Injecting Voices to Microphones via Capacitors

Primary LanguageC

What is CapSpeaker?

Capacitors are ubiquitous and indispensable components in electronic devices since they are used for voltage stabilization, filtering, etc. Particularly, Multi-layer Ceramic (MLC) capacitors are dominant due to their high energy density and low cost. we investigate the feasibility of utilizing commodity electronic devices with built-in capacitors to inject malicious voice commands into voice assistants, such as Apple Siri, Xiaomi Art Speaker. Unlike existing work that injects malicious voice commands into voice assistants via a loudspeaker, we propose CapSpeaker that can inject voice commands by converting an electronic device (e.g., a lamp) that are not designed to produce voice into a speaker.

System Workflow of CapSpeaker

CapSpeaker first selects an appropriate carrier frequency, and then PWM-modulates the baseband signal with voice commands onto the carrier. Then, CapSpeaker manipulates the GPIO pin using high-level programming instructions to generate the PWM-modulated signal, which drives the capacitors to produce the desired inaudible voice commands. Finally, the produced voice commands can be received and demodulated by the victim’s voice assistant, which executes the command.

How Does CapSpeaker Work?

  • How can a capacitor produce voices? An MLC capacitor is a fixed-value capacitor using ceramic material as dielectric. The ceramics have the inverse piezoelectric characteristics, i.e., applied electric fields can induce mechanical strain force. The frequency of the sounds depends on the frequency of the voltage signal applied on the capacitor and its strength is determined by the peak-to-peak amplitude of the voltage, the piezoelectric constant p, and the printed circuit board (PCB) layout, etc. To inject human voices by CapSpeaker despite the low frequency response below 4 kHz, we modulate the malicious voice commands on a carrier of a high-frequency band, e.g., ≥ 20 kHz, where the capacitors have the peak frequency response and produce a loud voice. The benefit of such a solution is that CapSpeaker can produce inaudible voice commands, similar to DolphinAttack.

MATERIAL ::
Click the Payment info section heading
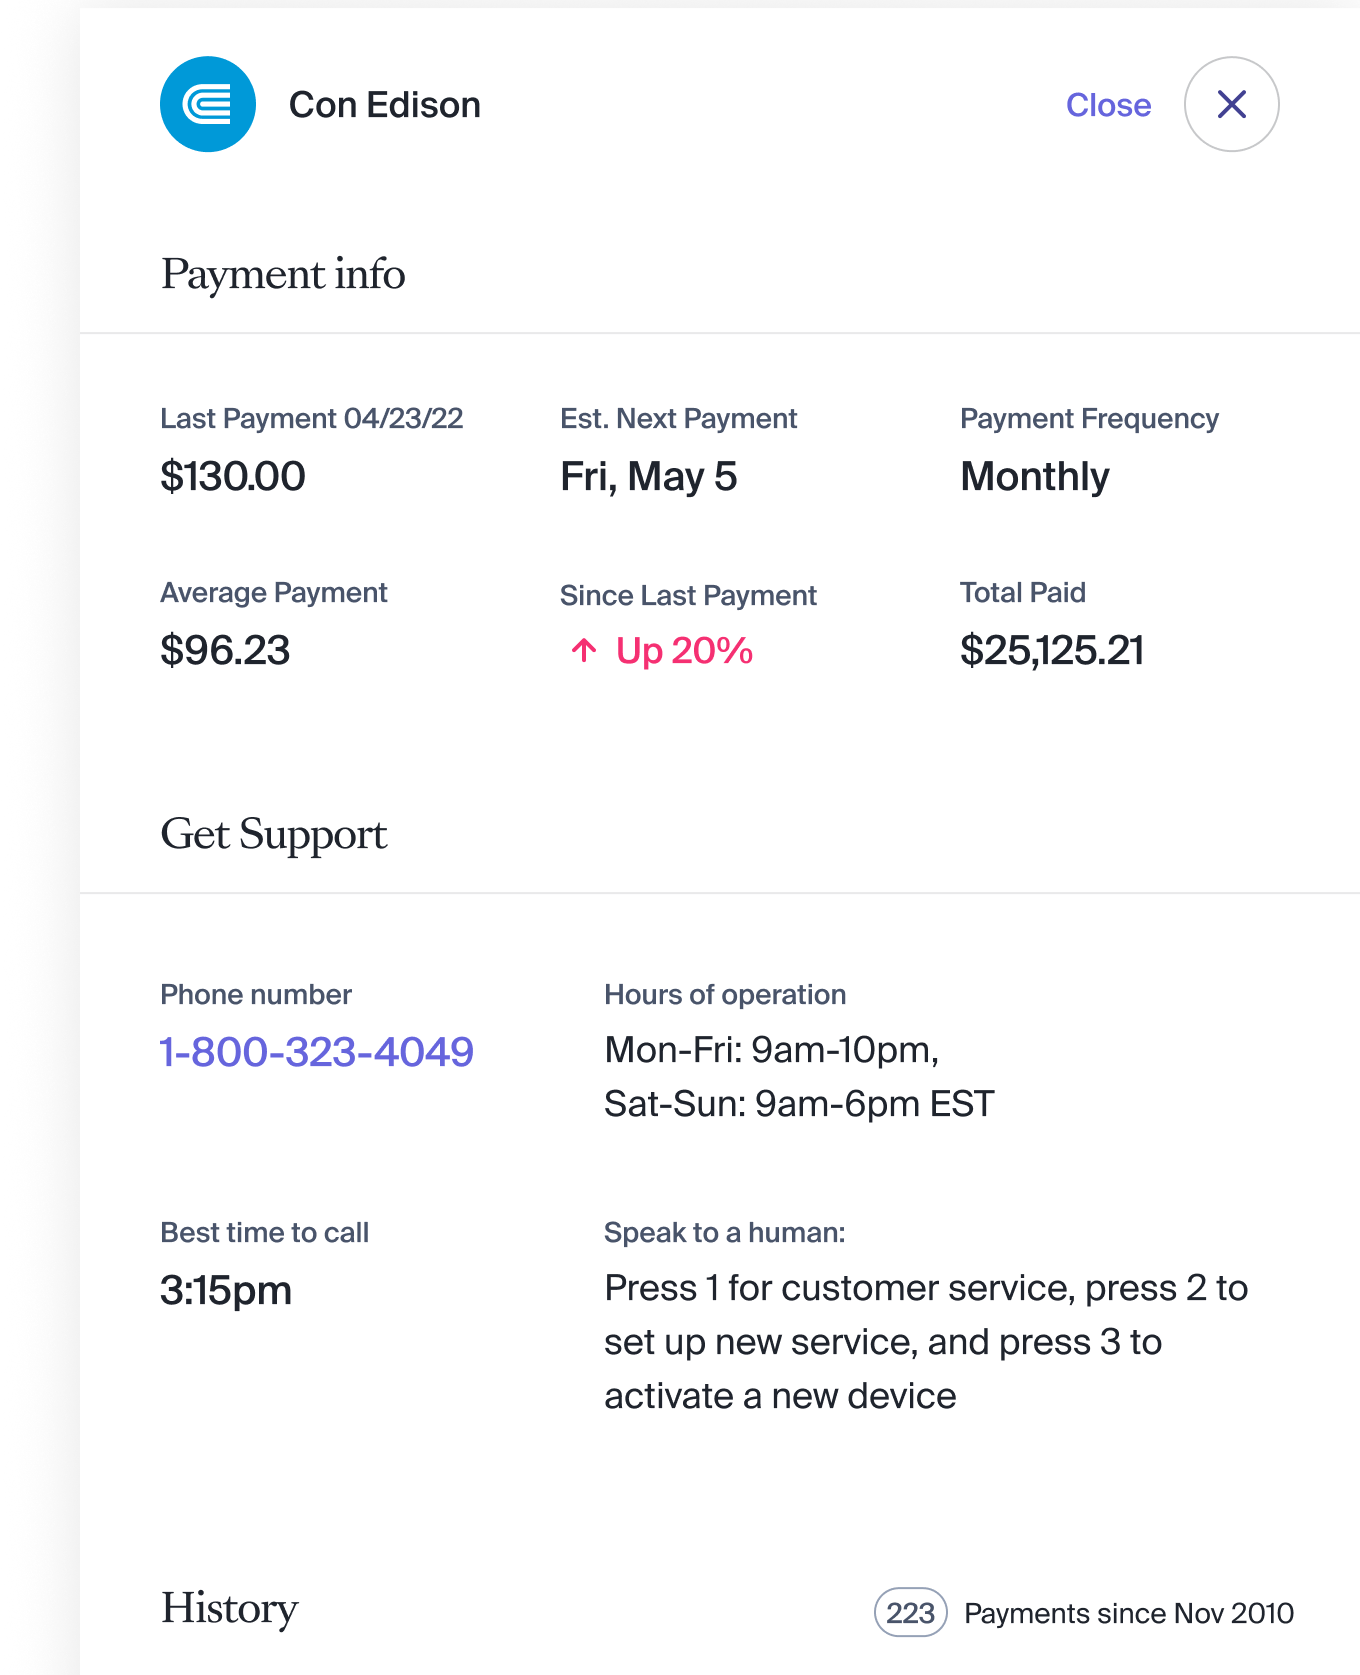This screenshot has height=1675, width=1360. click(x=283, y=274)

--

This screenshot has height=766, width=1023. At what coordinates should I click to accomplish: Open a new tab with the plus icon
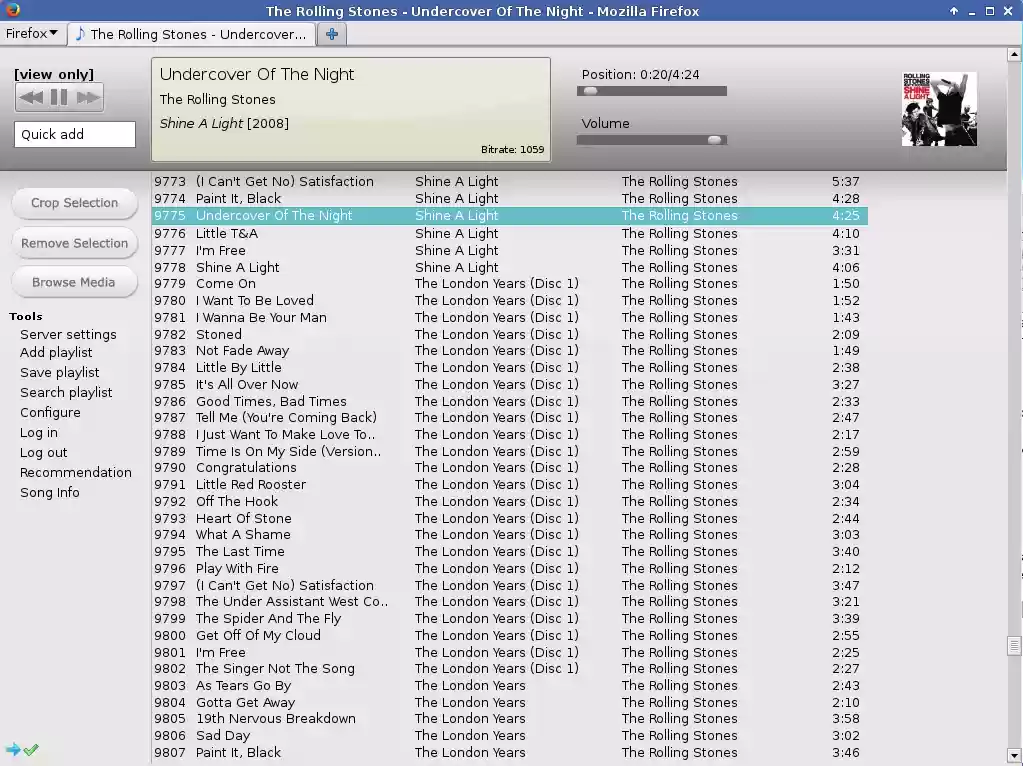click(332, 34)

DIRECTIVES ::
A. Copy everything in the CapSpeaker page from "Primary LanguageC" down to "into a speaker.".
B. Pick up the CapSpeaker page after its last sentence and keep writing.
The rows come from a different source than the CapSpeaker page.

RESULTS FOR EACH TASK ::
A.
Primary LanguageC

What is CapSpeaker?

Capacitors are ubiquitous and indispensable components in electronic devices since they are used for voltage stabilization, filtering, etc. Particularly, Multi-layer Ceramic (MLC) capacitors are dominant due to their high energy density and low cost. we investigate the feasibility of utilizing commodity electronic devices with built-in capacitors to inject malicious voice commands into voice assistants, such as Apple Siri, Xiaomi Art Speaker. Unlike existing work that injects malicious voice commands into voice assistants via a loudspeaker, we propose CapSpeaker that can inject voice commands by converting an electronic device (e.g., a lamp) that are not designed to produce voice into a speaker.

B.
  • How to control the sound of a capacitor? Particularly, CapSpeaker consists of two modules: a signal crafting module and a GPIO controlling module, whereby the signal crafting module creates an intermediate signal that contains the malicious voice command yet can drive the GPIO controlling module to induce the capacitors to produce a sound with the chosen voice command. The signal crafting code can be seen in generate_capspeaker_duty_traces.m, where the input is the attack audio from voice_command and the output is a duty cycle trace array to be used for GPIO controlling, examples can be found at traces. The GPIO controlling program for ESP-WROOM-32D is in GPIOctrl.c, where it takes in the trace (relocated to dutyArray.h) and control the duty cycle accordingly.
    • Signal crafting module: The signal crafting module addresses two issues: 1) Selecting a proper carrier frequency for modulation to make the attack signal inaudible yet match the frequency response of the capacitors. 2) Utilizing a feasible modulation scheme to modulate the voice command onto the selected carrier frequency, considering the limitation of device hardware and software.
      • Carrier frequency: 1) In order to achieve the best frequency response of the MLC capacitor, the choice of a carrier frequency should be above 20 kHz and below 80 kHz, according to our experimentation. 2) To fully exploit the nonlinearity of the victim voice assistant's microphone, we consider the frequency bands of [2 kHz,20 kHz], or [27 kHz,38 kHz]. 3) To make our attack inaudible, the carrier frequency should be above 20 kHz.
      • PWM-based modulation: Normally, IoT devices are unable to output signals of fine-grained amplitudes. Instead, GPIO can only output two levels, i.e., a “low” level or a “high” level, which are often 0 V and 5 V for commercial smart devices. Therefore, we resort to the pulse-width modulation (PWM) scheme which only needs two levels of output voltage.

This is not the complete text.